LittératureL'entrevue éclair avec
Crédit photo : Richmond Lam
Karine, quel plaisir de faire ta connaissance! Toi qui écris tantôt des romans, tantôt des nouvelles et même des articles pour divers blogues, voudrais-tu nous dire d’où t’est venue la piqûre pour la littérature et le bel agencement des mots?
«Du plus loin que je me souvienne, ma tête a toujours débordé d’histoires que je mettais en scène partout, dans le carré de sable en faisant rouler mes petits camions ou sous une chaise du salon avec des poupées.»
«À treize ans, j’ai commencé à rédiger des mini-romans. Je me rappelle les soirées passées dans la salle à manger à noircir un énorme cahier à spirale. J’étais tellement absorbée par mon univers que même la télévision ouverte dans la pièce d’à côté ne me dérangeait pas. L’écriture, comme un bateau, me permettait de voguer sur la mer agitée de mes réflexions et mes rêves.»
«En parallèle, je m’intéressais à tous les genres littéraires: fantastique, policier, biographie, essai, classiques français, bande dessinée, etc. Et c’est encore le cas aujourd’hui, autant dans mes lectures que dans mes écrits, je ne me restreins pas à une catégorie, mais je cherche une ambiance qui me séduit et qui m’inspire.»
Tu sembles également imprégnée de la culture sud-coréenne, dans ta vie comme dans ta création: qu’est-ce qui te fascine particulièrement dans celle-ci?

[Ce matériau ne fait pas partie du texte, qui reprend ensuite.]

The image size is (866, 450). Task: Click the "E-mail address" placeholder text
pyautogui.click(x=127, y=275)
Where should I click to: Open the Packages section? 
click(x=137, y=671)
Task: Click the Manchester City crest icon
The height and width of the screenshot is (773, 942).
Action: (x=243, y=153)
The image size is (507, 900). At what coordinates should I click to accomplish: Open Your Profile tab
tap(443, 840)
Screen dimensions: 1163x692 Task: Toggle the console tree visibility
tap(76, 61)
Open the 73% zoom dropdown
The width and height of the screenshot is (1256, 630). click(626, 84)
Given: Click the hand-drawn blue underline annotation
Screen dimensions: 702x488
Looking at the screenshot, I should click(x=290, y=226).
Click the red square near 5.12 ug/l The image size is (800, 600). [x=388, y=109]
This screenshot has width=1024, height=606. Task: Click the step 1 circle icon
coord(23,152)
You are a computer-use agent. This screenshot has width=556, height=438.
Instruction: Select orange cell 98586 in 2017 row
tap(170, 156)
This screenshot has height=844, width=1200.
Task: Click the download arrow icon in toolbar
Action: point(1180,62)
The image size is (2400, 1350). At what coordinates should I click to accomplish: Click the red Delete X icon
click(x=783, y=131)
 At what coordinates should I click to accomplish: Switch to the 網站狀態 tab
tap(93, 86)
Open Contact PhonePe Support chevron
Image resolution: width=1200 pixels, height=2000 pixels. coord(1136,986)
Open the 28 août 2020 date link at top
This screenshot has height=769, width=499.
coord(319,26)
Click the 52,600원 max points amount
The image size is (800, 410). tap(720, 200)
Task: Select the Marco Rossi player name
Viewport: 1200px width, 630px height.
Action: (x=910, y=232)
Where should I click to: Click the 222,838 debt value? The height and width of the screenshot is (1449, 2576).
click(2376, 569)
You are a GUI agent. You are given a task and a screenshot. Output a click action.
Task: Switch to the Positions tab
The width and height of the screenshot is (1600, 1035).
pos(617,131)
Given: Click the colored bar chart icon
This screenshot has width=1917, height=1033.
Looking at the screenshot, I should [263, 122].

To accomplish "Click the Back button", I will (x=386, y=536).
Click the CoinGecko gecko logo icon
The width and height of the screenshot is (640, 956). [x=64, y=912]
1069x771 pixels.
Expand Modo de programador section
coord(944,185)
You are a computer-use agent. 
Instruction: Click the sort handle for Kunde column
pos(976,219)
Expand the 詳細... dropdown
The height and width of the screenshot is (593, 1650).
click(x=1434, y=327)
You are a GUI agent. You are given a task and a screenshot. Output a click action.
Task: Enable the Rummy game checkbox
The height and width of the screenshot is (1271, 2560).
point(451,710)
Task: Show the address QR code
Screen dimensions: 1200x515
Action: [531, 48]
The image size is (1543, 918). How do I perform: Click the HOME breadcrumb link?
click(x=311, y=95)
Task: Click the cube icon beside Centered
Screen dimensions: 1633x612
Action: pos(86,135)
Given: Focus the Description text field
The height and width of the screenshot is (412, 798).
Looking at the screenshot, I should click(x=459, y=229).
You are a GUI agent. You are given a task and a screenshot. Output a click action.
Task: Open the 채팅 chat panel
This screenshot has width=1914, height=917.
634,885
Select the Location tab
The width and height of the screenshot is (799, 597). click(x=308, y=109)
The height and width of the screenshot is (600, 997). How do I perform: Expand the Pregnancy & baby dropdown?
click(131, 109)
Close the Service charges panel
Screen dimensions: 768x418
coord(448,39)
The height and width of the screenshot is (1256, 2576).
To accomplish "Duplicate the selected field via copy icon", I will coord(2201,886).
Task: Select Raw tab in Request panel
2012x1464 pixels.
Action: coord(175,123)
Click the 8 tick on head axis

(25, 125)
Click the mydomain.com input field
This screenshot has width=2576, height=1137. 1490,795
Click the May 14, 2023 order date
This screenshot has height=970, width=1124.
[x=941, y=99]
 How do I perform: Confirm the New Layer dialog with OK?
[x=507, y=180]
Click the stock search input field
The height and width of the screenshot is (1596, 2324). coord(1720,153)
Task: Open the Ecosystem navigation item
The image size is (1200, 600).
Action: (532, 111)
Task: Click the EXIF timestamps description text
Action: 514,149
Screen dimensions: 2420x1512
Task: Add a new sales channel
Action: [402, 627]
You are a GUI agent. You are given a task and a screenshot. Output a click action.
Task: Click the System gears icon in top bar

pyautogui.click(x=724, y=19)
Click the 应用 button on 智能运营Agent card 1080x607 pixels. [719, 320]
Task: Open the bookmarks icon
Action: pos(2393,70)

«La découverte de la Corée du Sud par le biais des K-drama a d’abord été un choc. Dans Secret Garden, la première série que j’ai regardée, tout était différent des œuvres nord-américaines: les vêtements, les dialogues, le maquillage, l’éclairage, la narration. Une fois la surprise passée, j’ai analysé la structure, les thèmes et le ton des séries romantiques sud-coréennes pour comprendre comment elles me tenaient en haleine des heures durant.»
«En deuxième temps, c’est la langue coréenne qui m’a attirée. Au XVe siècle, le roi Sejong a commandé la création d’un alphabet coréen, le hangeul, aux érudits du pays. Ceux-ci ont dessiné des lettres simples et accessibles en se basant sur la position des organes de la voix. Designer graphique de formation, j’ai tout de suite admiré le hangeul qui allie parfaitement forme et fonction.»
«Au fil du temps, le goût d’en connaître davantage a grandi. J’ai donc commencé à apprendre le coréen et approfondi mes recherches sur cette culture. Pour tester une histoire semblable aux séries sud-coréennes, je me suis lancée dans l’écriture d’une nouvelle. Après avoir rédigé cent pages, j’ai compris que ma nouvelle se transformait en roman.»
Le 27 octobre, ton livre Limonade et kimchi est paru aux Éditions Druide. Au fil des pages, tu plonges ton lecteur au cœur de l’histoire d’une Montréalaise, Jade, et d’un Séoulien, Seonjae, qui se retrouvent confrontés à des barrières langagières en raison de leurs différences culturelles. D’où t’est venue l’inspiration pour «ce récit teinté d’humour [qui] redonne à la tendresse une place privilégiée dans la relation amoureuse»?
«L’idée d’un roman sentimental me trottait déjà dans la tête pendant la rédaction de ma série Rannaï. À cette époque, j’empruntais à la bibliothèque des romances de tous les genres, sans jamais trouver une histoire qui me plaisait. Je revenais donc à mes classiques de Lucy Maud Montgomery et Jane Austen.»
«Ces deux écrivaines m’ont inspiré l’humour et la tendresse, mais aussi la façon de dépeindre la vie intérieure des personnages: les joies, les peurs, les contradictions. Au contact des séries sud-coréennes, j’ai pris conscience de la force de ces qualités. Malgré la différence de culture, je m’identifiais aux protagonistes, car on partageait les mêmes questionnements, les mêmes détails de la vie quotidienne, les mêmes espoirs.»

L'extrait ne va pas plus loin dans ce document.